The need for biomonitoring

When the data crunching was done, the picture was clear.

Manganese is highly concentrated in many North Carolina wells, the researchers found, especially in the central counties of the state, which sit above the Carolina slate belt, a cross-state geologic formation with an abundance of manganese. In fact, about 20 percent of private water wells exceeded the EPA’s suggested limit for the metal.

well image image is courtesy of Wikimedia Commons.

2.3 million North Carolinians rely on wells for their drinking water, but some 20 percent of the wells surveyed in the study had manganese levels that exceeded the EPA’s recommended limit. Image courtesy of Wikimedia Commons.

And the manganese appeared to be causing harm. Newborns had a higher chance of being born with heart defects if their mothers drank the manganese-rich water, the study found.

Manganese toxicity follows a basic principle: the dose makes the poison.
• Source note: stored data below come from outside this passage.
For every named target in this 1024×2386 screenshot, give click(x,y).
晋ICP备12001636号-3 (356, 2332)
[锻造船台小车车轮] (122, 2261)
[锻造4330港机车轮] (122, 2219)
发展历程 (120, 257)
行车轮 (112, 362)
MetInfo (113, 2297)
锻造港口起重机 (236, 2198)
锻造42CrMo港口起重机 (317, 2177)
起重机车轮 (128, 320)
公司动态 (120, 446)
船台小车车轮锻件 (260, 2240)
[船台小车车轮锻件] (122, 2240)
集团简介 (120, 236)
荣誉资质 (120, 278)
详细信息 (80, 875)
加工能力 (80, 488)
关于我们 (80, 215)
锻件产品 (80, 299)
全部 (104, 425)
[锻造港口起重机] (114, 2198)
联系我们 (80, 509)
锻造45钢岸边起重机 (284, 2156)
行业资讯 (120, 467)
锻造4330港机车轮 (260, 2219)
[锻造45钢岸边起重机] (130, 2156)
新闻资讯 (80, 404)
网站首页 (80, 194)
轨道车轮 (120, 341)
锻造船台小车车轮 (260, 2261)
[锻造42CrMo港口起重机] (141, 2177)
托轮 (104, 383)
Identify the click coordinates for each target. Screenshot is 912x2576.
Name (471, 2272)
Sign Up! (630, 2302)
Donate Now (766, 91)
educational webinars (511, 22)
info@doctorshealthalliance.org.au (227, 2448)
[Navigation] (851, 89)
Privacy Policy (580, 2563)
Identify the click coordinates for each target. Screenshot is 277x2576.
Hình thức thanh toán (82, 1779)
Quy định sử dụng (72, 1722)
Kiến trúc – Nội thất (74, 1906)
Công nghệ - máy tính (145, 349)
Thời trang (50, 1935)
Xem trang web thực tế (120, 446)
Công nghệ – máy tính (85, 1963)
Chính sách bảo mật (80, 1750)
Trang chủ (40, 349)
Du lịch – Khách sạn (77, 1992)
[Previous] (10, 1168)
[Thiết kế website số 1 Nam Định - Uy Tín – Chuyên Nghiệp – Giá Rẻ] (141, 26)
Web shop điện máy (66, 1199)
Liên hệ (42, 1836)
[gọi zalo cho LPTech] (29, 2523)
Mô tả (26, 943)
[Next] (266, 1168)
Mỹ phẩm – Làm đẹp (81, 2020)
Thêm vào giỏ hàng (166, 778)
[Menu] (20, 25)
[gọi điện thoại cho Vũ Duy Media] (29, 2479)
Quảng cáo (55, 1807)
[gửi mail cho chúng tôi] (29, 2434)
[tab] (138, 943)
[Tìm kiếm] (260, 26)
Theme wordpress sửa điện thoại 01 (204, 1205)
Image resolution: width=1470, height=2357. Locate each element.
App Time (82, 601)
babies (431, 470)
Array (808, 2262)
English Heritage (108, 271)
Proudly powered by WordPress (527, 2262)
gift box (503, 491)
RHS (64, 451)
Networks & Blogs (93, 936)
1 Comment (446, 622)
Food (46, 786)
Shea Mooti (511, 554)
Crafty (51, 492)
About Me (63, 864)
The body needs a small amount of the metal to function properly. But excessive amounts can be harmful.

Health researchers have known since the 1800s that manganese, which is used to harden steel, can cause neurological disorders in humans who’ve had high enough doses. Its effects, in fact, can emulate those of Parkinson’s disease. Among children, it’s also suspected of causing problems with neurological development.

But while their finding is worrisome, the researchers admit that their study had several significant limitations.

Though their sample size was large, the researchers were hampered by a lack of data about the mothers’ actual water consumption.

The study’s authors say their lack of individual measurements points to the need for biomonitoring, or chemical measurements of study participants’ bodies. But North Carolina currently doesn’t have any biomonitoring programs for pregnant women, they add.

They also note that until 2008 state government did not require residents to test well water – and even then, the tests were only made mandatory for new wells. So while the study relied on data from 1998 to 2010, the pre-2008 data would have come from residents who chose to have their wells tested. And that could have biased the data, the researchers say.

What well users can do

The UNC and government researchers used a sophisticated method to calculate health risks for newborns. But for residents concerned about their water, the solution can be much simpler. County health departments offer tests of private water wells, including tests for a number of heavy metals, including manganese.

In Montgomery County, well tests run between $35 and $85, and can measure pesticides, inorganic chemicals and petroleum. Teresa Davis, an environmental health coordinator with the county, said that most people seek out the county’s services on their own.

“Being such a small community, people know to call the health department,” she said.

Fry said that this is a good idea since federal and state regulations don’t cover the quality of well water. Residents can also install technology to remove heavy metals if they’re having an issue, she added.

But those filters can be more expensive than conventional water filters, like those made by Brita, Fry said. One, manufactured by Apyron, removes about 92 percent of arsenic from water but costs about $500. A reverse-osmosis system made by Certex costs about $300 and removes about 86 percent of arsenic.

The N.C. Department of Health and Human Services also collects water samples from newly drilled wells.

“The wells are sampled and the resident is given a list of contaminants (if any), possible remedies for such contaminants, as well as any health risks associated with consuming the water,” said Alexandra Lefebvre, a press officer with DHHS, in an email interview. “We recommend to all new well owners to sample their well annually after the first samples are collected.”